Les réseaux de neurones donnent le même vertige, version 2026. Des multiplications de matrices qui inventent des mots en français. Personne n'a prouvé que ça devait marcher. Et pourtant c'est le cas.

Avec ces 243 lignes de code, Karpathy ouvre la boîte noire pour les gens comme moi, ceux qui n'ont jamais fait de maths complexes mais qui ont quand même envie de comprendre. Et ce qu'il y a dans la boîte est fascinant. Pas parce que c'est mystérieux.

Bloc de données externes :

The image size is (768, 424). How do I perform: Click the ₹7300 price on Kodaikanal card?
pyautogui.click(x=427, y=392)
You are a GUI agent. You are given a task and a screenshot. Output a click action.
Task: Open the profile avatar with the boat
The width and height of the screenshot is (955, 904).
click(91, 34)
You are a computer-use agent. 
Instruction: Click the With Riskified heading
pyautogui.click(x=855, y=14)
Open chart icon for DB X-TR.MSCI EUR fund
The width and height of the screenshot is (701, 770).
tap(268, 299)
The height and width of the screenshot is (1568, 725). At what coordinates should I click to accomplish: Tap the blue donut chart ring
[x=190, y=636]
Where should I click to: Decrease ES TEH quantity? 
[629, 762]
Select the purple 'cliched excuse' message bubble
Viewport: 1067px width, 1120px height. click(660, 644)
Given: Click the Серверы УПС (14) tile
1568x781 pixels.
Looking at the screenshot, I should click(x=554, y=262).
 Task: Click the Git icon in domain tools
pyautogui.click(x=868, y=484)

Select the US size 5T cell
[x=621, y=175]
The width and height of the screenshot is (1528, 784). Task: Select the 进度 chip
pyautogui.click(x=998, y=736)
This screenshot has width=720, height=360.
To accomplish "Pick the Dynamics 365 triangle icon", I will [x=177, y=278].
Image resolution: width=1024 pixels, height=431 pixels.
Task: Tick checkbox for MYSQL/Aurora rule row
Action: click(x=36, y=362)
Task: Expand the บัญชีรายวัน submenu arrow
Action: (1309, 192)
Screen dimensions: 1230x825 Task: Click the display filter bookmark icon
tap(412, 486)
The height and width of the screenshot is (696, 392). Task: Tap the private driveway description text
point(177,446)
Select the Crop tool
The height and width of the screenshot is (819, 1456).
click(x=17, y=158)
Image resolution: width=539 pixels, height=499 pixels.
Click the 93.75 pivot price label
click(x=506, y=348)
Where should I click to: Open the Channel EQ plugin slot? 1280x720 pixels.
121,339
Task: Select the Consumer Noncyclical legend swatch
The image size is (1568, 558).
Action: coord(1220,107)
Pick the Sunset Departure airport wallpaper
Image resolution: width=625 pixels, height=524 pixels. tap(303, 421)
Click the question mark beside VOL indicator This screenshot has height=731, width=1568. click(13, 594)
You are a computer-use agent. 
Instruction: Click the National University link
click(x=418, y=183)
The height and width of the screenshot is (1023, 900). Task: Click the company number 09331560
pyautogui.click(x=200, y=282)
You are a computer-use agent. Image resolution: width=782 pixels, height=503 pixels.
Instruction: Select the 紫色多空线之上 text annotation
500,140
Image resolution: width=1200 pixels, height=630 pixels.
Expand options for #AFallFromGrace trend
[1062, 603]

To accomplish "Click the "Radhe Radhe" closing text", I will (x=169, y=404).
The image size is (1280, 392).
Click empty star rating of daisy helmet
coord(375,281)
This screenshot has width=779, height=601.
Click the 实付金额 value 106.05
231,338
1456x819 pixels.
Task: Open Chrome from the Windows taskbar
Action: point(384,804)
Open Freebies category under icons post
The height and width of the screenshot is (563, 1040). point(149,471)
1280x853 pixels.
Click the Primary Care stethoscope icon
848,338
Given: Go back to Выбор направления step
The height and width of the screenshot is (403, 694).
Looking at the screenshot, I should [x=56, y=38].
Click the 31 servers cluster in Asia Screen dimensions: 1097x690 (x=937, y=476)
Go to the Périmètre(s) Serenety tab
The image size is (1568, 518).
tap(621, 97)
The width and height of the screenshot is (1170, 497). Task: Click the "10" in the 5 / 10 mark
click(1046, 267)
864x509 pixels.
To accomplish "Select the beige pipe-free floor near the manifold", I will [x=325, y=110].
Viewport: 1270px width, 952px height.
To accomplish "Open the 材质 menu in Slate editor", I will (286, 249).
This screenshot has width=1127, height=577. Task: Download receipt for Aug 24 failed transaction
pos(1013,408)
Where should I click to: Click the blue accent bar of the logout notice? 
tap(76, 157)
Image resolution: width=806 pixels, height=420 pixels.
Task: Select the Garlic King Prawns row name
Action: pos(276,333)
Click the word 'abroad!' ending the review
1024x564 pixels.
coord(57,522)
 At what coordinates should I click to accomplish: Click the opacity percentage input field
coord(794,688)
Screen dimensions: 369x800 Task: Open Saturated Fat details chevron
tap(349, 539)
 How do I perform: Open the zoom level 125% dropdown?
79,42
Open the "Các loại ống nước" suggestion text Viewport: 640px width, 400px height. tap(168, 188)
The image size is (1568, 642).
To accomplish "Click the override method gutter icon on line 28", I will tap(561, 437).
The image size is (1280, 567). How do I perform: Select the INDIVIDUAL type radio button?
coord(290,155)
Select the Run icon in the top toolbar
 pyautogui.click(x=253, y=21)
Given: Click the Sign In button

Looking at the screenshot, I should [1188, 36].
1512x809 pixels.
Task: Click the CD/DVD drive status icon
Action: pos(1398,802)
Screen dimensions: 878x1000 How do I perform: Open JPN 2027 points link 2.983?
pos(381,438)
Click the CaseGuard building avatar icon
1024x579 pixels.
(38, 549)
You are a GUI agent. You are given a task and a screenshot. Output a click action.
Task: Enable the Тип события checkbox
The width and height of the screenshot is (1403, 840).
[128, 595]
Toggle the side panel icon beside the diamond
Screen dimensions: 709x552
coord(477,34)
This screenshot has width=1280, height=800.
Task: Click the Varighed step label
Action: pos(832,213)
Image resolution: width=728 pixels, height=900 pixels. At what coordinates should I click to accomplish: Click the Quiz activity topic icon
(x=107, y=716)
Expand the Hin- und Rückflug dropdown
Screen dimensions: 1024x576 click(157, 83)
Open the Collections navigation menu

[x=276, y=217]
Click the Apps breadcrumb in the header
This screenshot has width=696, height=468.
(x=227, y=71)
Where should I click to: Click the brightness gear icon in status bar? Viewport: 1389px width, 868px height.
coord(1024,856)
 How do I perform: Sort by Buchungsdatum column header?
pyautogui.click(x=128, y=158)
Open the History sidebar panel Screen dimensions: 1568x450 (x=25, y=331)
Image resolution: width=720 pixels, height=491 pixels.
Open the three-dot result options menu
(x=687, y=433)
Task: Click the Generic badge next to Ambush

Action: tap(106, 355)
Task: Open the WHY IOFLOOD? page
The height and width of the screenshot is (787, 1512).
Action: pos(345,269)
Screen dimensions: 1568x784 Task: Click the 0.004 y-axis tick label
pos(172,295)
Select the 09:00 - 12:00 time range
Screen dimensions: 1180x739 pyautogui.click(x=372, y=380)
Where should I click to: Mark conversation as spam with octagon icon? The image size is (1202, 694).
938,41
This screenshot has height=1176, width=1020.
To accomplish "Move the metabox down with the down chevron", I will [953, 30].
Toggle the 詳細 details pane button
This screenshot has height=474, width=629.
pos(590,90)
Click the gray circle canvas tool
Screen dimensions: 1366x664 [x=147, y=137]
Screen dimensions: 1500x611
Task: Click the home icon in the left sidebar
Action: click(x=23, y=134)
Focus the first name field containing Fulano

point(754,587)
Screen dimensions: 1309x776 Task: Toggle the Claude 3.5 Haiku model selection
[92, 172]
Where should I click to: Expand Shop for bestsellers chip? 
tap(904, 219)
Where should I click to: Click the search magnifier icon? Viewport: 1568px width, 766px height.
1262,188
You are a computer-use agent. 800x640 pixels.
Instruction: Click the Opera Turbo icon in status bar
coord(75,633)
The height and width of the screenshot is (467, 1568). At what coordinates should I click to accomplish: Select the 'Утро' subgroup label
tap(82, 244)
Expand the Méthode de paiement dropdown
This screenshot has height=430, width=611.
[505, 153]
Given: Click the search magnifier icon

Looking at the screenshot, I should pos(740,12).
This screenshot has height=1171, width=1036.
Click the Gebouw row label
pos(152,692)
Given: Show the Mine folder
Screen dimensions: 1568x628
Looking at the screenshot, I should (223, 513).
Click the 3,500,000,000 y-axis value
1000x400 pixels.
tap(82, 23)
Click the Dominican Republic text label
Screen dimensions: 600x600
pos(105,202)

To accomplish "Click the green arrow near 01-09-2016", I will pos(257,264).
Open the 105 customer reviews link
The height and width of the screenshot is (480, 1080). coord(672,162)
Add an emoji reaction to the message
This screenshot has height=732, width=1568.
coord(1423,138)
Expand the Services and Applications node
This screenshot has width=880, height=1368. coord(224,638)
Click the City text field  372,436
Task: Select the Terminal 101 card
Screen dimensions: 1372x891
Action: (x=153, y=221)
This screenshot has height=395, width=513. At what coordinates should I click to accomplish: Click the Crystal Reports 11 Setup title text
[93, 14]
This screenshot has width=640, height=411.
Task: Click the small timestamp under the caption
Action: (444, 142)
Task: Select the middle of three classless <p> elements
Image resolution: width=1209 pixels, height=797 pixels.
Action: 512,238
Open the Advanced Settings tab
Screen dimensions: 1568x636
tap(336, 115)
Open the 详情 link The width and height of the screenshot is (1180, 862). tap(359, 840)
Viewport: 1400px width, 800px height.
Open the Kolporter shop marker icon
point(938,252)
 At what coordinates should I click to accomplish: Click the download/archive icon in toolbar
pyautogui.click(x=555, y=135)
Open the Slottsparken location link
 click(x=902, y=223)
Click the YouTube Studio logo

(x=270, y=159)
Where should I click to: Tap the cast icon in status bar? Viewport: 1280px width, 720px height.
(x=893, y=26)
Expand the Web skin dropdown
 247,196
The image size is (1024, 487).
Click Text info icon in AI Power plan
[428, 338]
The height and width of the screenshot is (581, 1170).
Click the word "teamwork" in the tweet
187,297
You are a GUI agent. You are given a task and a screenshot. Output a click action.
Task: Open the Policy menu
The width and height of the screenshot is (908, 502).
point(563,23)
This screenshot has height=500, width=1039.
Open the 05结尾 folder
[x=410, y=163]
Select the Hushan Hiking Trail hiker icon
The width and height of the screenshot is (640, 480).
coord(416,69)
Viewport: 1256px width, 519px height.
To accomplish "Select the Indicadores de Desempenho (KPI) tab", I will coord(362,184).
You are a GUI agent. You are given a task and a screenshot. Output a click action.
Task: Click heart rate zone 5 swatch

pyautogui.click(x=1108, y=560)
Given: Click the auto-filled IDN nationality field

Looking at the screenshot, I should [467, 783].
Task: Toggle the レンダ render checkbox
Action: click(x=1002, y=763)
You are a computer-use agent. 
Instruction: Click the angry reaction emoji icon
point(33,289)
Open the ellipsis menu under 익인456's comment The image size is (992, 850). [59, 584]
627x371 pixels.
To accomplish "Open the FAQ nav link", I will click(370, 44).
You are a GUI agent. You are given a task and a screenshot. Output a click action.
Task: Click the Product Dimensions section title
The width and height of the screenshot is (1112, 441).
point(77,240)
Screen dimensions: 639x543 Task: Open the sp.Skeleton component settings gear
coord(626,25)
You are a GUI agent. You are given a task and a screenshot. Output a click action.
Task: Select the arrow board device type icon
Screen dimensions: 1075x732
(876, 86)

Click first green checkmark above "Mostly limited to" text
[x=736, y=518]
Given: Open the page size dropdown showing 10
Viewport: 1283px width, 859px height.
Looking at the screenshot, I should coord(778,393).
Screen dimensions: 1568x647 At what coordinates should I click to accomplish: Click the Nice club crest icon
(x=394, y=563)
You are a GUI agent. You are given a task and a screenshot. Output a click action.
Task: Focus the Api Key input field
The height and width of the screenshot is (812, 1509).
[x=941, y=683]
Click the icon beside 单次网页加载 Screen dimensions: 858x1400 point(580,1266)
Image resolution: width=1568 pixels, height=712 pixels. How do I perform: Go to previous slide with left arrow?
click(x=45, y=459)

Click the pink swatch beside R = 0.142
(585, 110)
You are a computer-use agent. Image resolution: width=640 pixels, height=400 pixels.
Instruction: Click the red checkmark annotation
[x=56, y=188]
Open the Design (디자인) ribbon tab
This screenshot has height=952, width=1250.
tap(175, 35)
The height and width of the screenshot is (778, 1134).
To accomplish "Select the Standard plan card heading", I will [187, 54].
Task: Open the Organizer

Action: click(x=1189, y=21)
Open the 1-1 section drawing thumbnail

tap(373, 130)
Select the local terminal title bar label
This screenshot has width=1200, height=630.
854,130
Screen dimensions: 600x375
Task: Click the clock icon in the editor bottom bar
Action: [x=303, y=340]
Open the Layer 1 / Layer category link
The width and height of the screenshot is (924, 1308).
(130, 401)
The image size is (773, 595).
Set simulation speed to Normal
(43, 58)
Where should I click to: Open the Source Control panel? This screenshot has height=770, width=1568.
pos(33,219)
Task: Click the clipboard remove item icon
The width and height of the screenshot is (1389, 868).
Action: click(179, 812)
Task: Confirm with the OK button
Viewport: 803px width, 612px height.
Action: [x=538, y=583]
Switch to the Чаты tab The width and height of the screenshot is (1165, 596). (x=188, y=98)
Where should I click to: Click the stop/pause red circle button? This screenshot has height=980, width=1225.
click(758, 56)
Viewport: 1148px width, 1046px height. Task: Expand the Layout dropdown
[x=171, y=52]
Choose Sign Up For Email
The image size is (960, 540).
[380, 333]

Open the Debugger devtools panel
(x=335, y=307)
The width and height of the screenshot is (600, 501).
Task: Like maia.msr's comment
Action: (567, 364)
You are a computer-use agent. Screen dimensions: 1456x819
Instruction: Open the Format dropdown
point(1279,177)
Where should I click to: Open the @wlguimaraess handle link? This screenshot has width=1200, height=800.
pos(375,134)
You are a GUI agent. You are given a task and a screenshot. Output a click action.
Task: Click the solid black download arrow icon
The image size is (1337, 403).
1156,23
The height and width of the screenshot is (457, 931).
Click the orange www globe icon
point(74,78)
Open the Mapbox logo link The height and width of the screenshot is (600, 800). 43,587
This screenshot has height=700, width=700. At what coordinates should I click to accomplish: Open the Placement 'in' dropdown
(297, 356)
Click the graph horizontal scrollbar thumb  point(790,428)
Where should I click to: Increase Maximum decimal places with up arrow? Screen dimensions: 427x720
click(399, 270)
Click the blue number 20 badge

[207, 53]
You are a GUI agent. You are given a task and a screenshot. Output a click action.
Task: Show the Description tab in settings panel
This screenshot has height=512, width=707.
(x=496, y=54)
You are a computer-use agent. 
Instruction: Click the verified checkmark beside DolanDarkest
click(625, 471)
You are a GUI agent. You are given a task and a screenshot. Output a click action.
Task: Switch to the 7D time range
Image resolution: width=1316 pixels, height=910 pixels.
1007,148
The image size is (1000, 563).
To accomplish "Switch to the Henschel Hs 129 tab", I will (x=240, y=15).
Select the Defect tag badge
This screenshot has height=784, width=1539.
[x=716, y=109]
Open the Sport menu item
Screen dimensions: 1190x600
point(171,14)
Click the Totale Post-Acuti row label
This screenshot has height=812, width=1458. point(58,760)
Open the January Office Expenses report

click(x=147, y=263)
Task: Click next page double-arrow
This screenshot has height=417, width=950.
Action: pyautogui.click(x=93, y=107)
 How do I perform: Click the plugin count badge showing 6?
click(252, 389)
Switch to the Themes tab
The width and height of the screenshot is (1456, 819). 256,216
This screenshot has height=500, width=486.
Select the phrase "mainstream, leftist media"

Mais, justement, parce que ça ne l'est plus.

Transparence charte IA : J'ai entièrement rédigé ce billet à la main, en tirant la langue, parce que c'était important pour moi de comprendre et de restituer. Claude Opus 4.6 a corrigé une formulation maladroite et pointé quelques répétitions disgracieuses. C'est aussi lui, en association avec Gemini 3 Pro, qui a forgé l'outil selon mes instructions et en respectant scrupuleusement le code de Karpathy.